Medical Billing Quality Assurance Specialist
4 days ago
This role plays a vital part in ensuring the accuracy, compliance, and efficiency of the revenue cycle process by reviewing claims, payments, denials, and related workflows.
Main Responsibilities:
- Conduct quality assurance audits to ensure adherence to established standards and client requirements.
- Review medical billing claims for accuracy in patient demographics, insurance details, CPT/ICD coding, modifiers, and charge entry.
- Maintain knowledge of HIPAA and U.S. healthcare compliance requirements.

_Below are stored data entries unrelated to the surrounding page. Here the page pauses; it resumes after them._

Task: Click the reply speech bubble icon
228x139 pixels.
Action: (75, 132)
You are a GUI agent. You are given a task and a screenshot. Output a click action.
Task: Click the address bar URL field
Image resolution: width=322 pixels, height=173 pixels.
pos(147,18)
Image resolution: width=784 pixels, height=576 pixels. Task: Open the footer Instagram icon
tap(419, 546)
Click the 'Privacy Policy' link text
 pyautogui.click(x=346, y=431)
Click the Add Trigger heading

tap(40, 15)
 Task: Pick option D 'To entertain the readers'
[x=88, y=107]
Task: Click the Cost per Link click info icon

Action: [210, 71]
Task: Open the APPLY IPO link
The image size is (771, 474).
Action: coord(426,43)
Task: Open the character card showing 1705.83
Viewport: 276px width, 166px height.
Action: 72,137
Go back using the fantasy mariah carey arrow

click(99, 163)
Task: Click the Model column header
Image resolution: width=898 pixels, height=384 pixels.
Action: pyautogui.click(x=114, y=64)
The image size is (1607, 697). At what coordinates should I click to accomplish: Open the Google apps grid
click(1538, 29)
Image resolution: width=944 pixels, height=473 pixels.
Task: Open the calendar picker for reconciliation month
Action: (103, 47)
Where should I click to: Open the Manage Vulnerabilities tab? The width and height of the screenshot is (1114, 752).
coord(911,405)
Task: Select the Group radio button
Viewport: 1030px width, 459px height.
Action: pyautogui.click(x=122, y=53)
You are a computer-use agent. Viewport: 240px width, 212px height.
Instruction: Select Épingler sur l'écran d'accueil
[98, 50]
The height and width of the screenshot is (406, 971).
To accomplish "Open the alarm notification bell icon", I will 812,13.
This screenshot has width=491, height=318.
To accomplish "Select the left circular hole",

- Analyze trends in errors and provide feedback to operations managers and team leads.
- Recommend corrective measures, retraining needs, or process improvements.
- Track performance metrics, including First Pass Resolution Rate (FPRR), Clean Claim Rate, Denial Rate, and AR Days.
- Collaborate with training teams to design refresher modules for billers and AR callers.
Required Skills and Qualifications:
- Bachelor's degree in healthcare, life sciences, or commerce.
- Minimum 3-5 years' experience in medical billing, coding, reporting, or AR calling; at least 1-2 years in quality audit.
- Strong knowledge of U.S. healthcare revenue cycle and relevant codes.
- Proficiency in MS Excel, quality tracking tools, and EMR/billing software.